Half the size of a deck of cards, the Leap Motion Conroller is able to detect precise finger and hand movement.
Enter the Leap Motion Controller. A box half the size of deck of cards sits unobtrusively on the table and it is programmed to detect hands and fingers and their motion. Incredibly precise (the literature claims it has an accuracy of 1/100 of a millimeter!), it makes the Kinect box (the current choice in popular 3D scanning) seem like old news.
I used the Leap Motion Controller during an Autodesk Design Night to lift plates off a human skull. I
didn't have to hold a stylus (as with the zSpace device or the Leonar3Do "bird."
I could have been holding a scalpel, though.
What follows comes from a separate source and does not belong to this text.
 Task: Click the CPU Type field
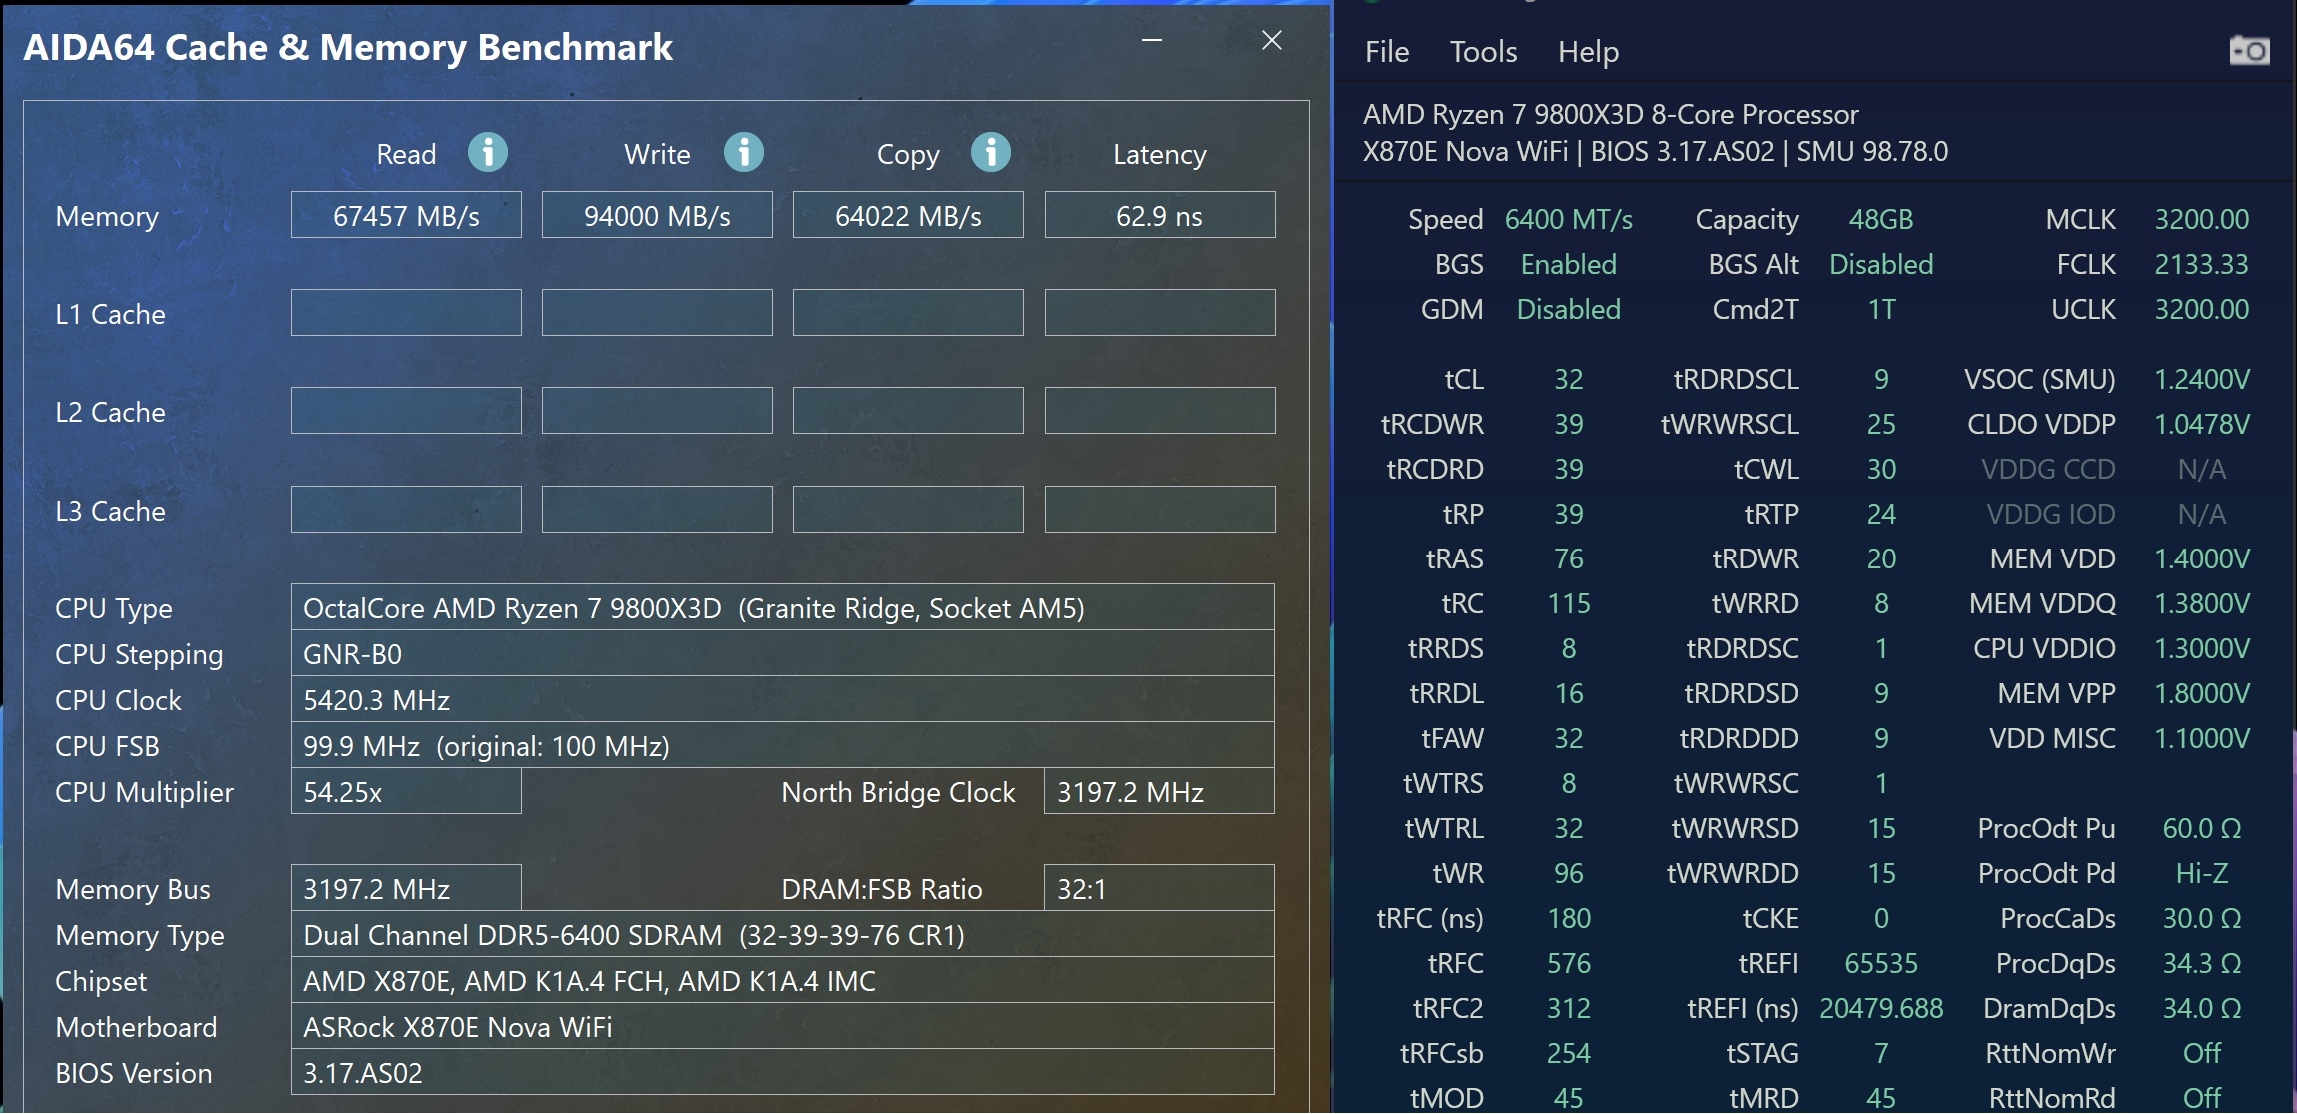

Leap people tell me it can detect
instruments I am holding. This might be too good for CAD users. It could save
lives. A $79 box, the proper interface, a robotic arm and a brain surgeon in the
Mayo Clinic could operate on...well, anyone and anywhere.
While medical applications and CAD seem like the obvious missed market opportunities, the Leap Motion guys seems to be going for the other end of the spectrum with aiming for the mass market, proud of selling in Best Buy, games and simple drawing and paint programs.
I ask about Autodesk applications using it and the only one so far is Maya. Inventor, Revit, Civil3D would so benefit from such a natural 3D interface but I don't get the impression that anything is in the works.
I guess there's more money with popular applications, even though it is a buck or two at time.